DIRECTIONS FOR THIS TASK
Exclude the pictures, then repeat exactly each line from the one containing "This screenshot has width=1421, height=665." to the final line of the records that follow.
BEGIN AVAILABLE RECORDS
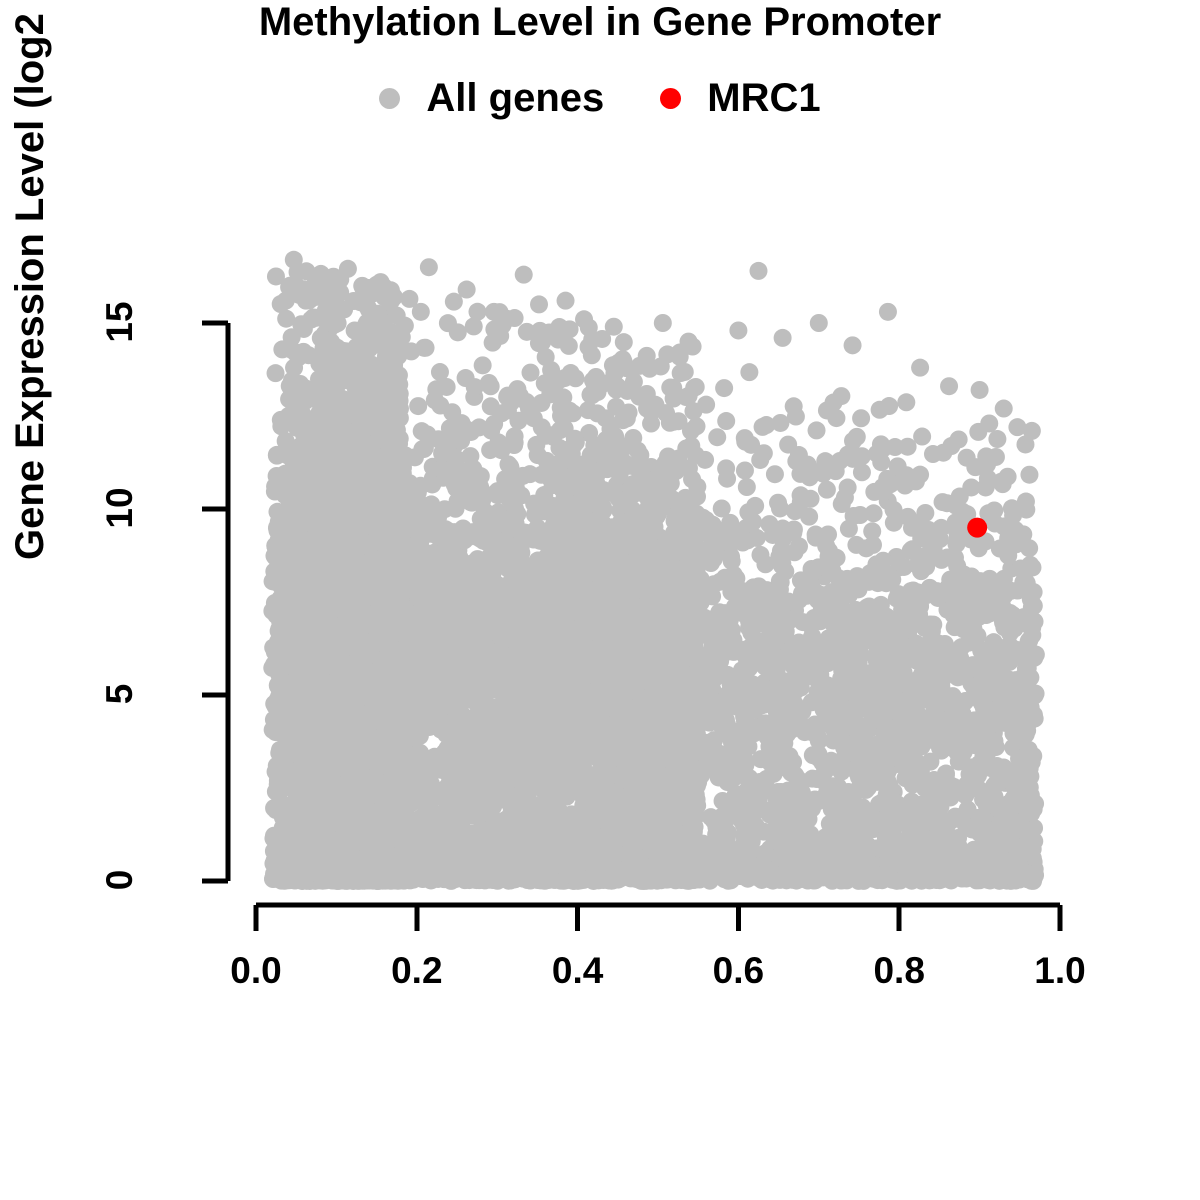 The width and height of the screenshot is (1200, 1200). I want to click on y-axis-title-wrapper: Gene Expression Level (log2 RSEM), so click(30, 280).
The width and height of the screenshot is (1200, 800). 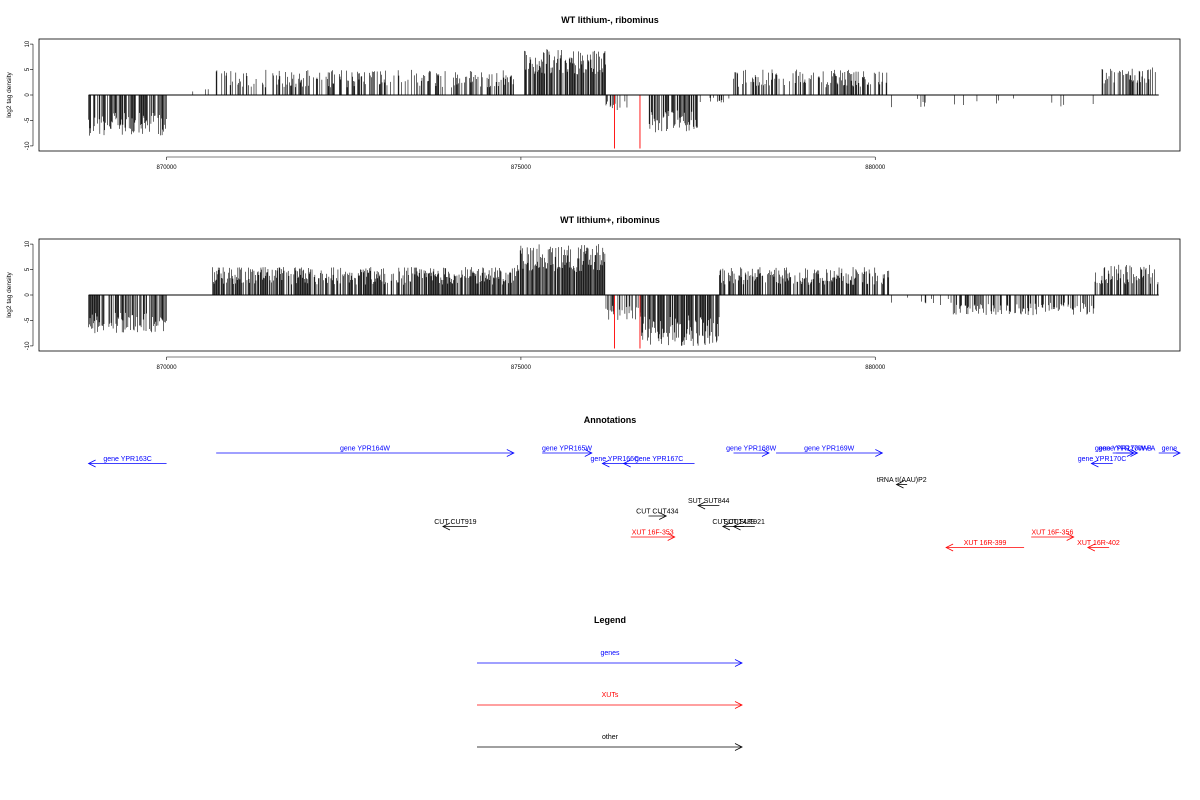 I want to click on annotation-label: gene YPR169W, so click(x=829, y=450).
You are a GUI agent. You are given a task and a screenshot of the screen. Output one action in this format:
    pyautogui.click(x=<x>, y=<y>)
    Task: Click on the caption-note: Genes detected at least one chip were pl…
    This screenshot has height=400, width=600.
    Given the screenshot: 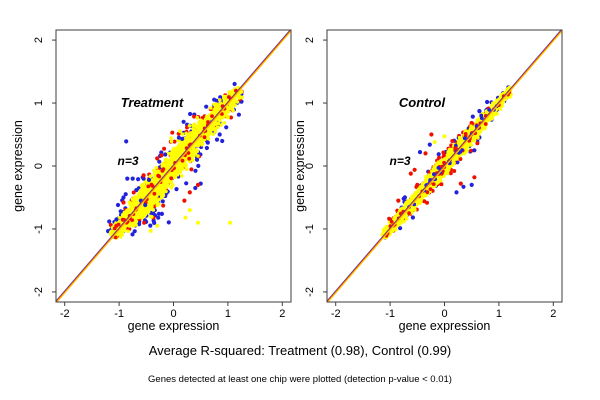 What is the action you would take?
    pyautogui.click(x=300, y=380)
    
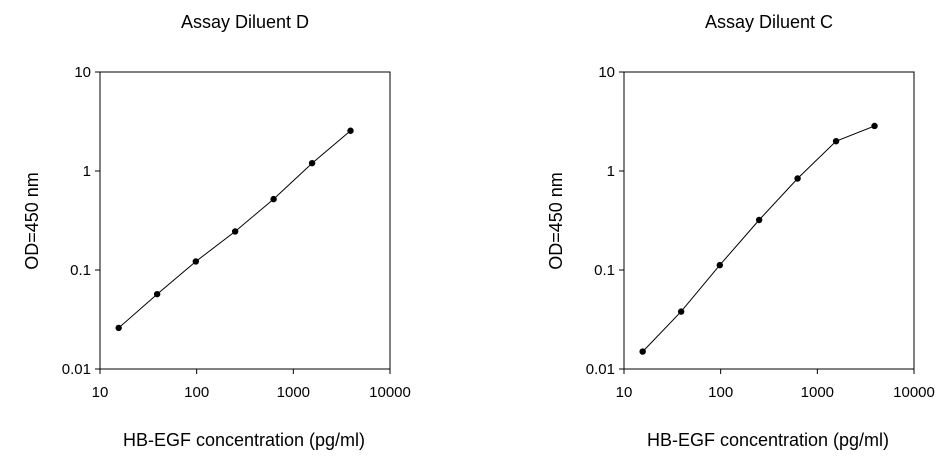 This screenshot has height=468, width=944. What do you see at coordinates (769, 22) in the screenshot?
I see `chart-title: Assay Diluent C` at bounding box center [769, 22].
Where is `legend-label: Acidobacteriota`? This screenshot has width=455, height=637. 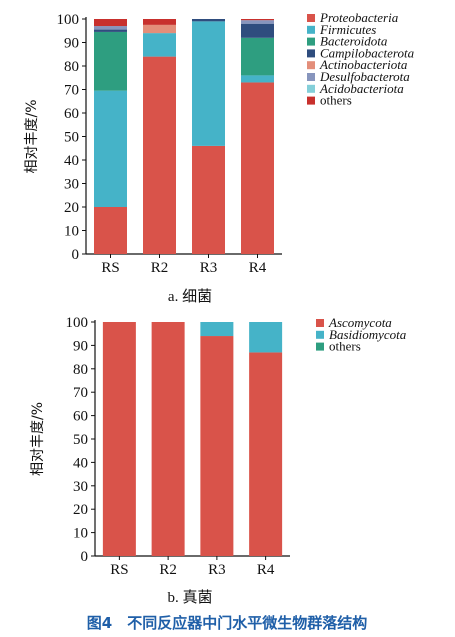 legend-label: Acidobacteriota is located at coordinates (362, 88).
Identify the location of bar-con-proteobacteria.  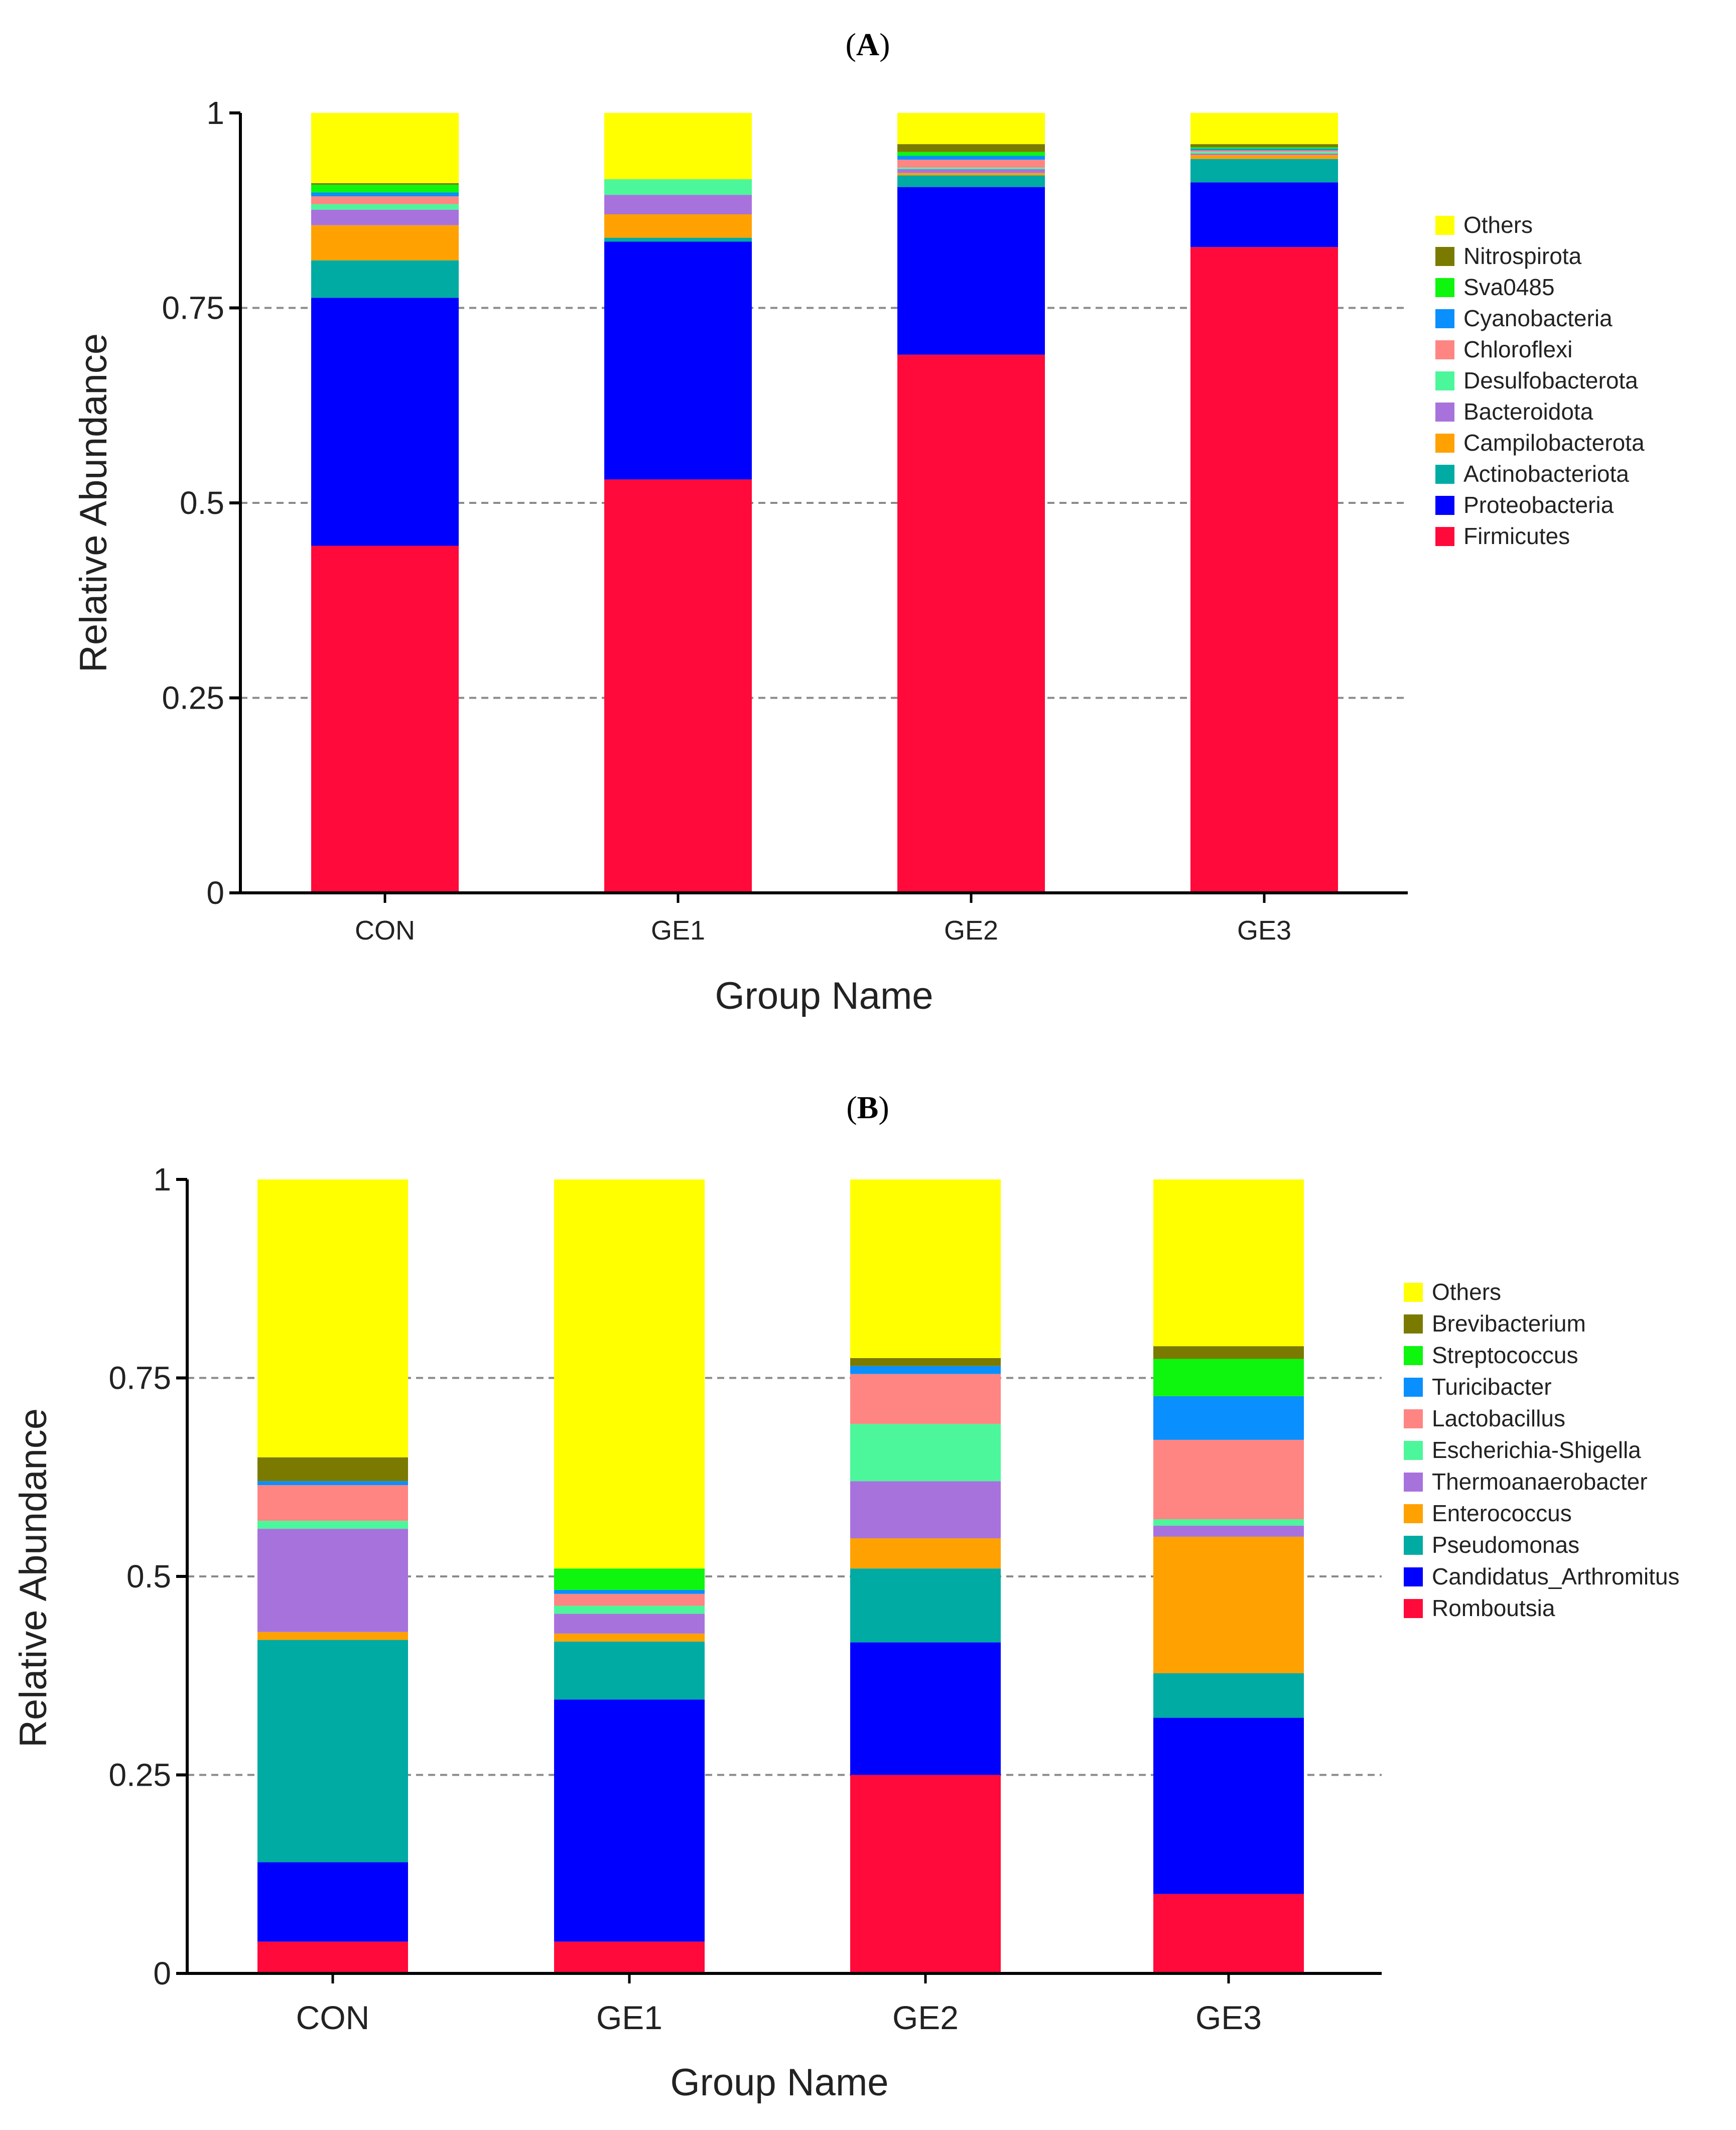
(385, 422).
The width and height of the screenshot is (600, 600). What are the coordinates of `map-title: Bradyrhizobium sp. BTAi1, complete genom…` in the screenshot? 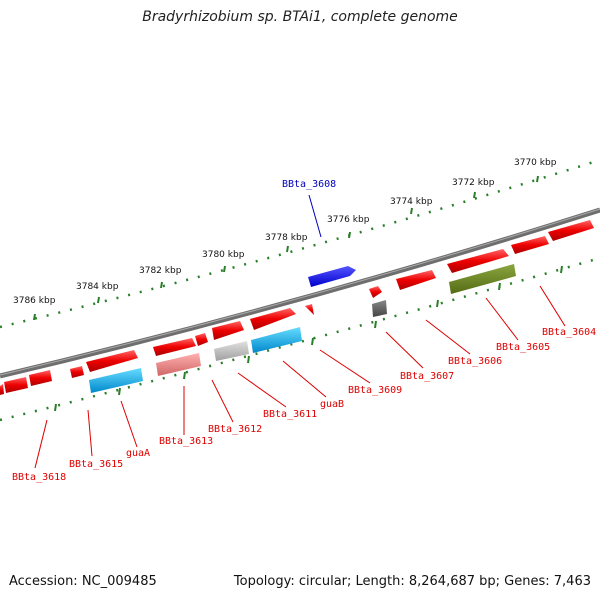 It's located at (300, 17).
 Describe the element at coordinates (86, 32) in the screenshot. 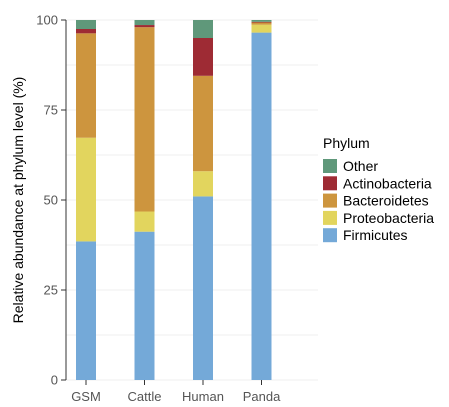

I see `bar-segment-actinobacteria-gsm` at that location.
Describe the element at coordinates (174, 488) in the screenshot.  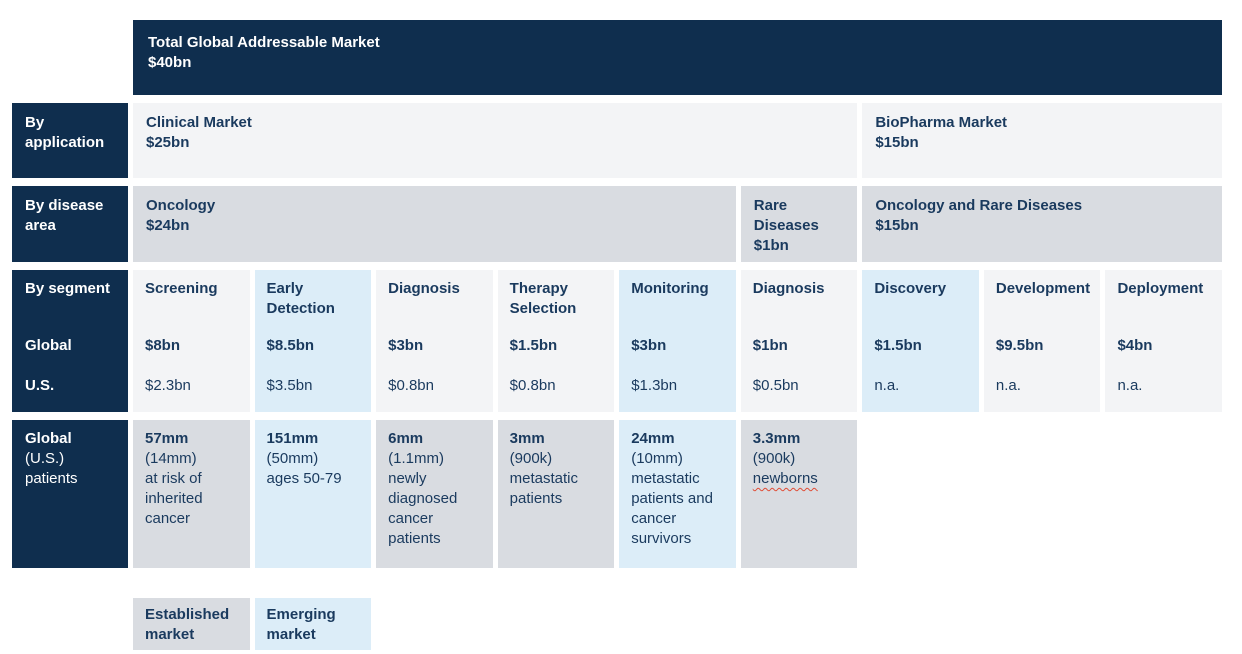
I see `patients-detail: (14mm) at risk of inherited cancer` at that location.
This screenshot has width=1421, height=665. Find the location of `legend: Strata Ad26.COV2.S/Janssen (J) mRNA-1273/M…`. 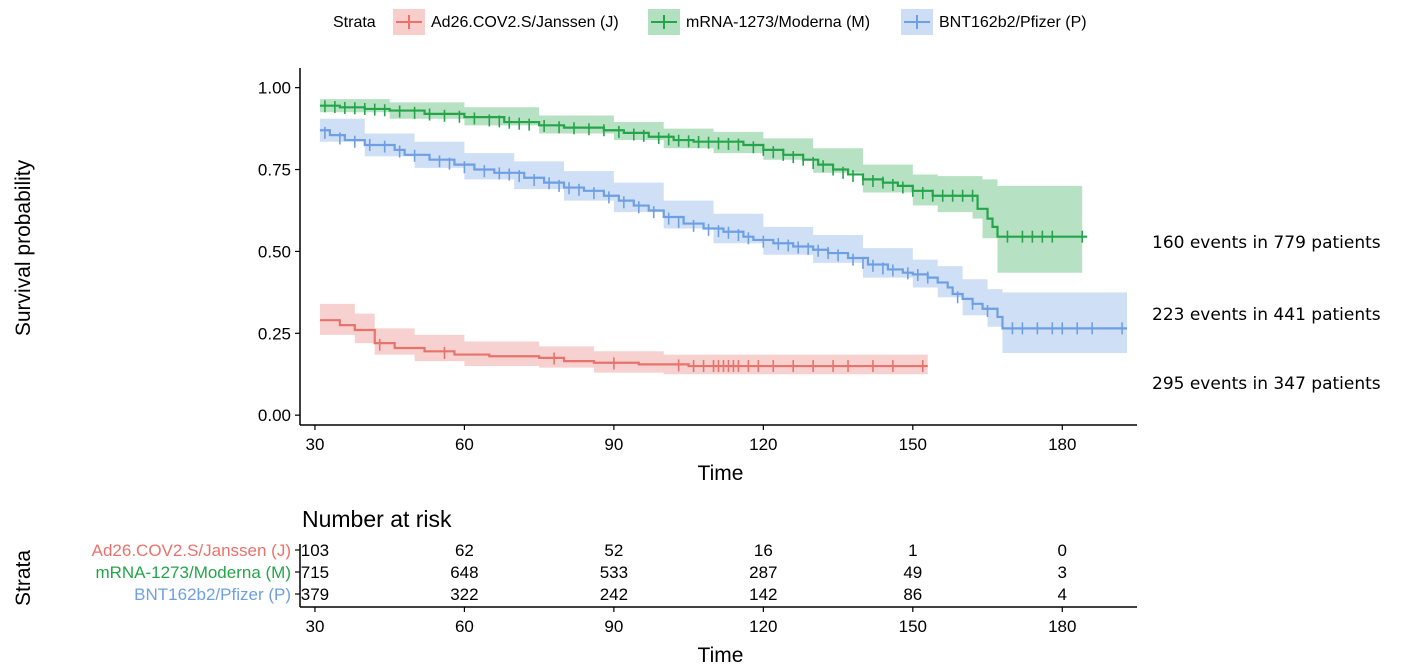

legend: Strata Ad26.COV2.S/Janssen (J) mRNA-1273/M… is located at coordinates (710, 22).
END AVAILABLE RECORDS
ANSWER AREA
This screenshot has width=1421, height=665. Find the location of `legend: Strata Ad26.COV2.S/Janssen (J) mRNA-1273/M…`. 

legend: Strata Ad26.COV2.S/Janssen (J) mRNA-1273/M… is located at coordinates (710, 22).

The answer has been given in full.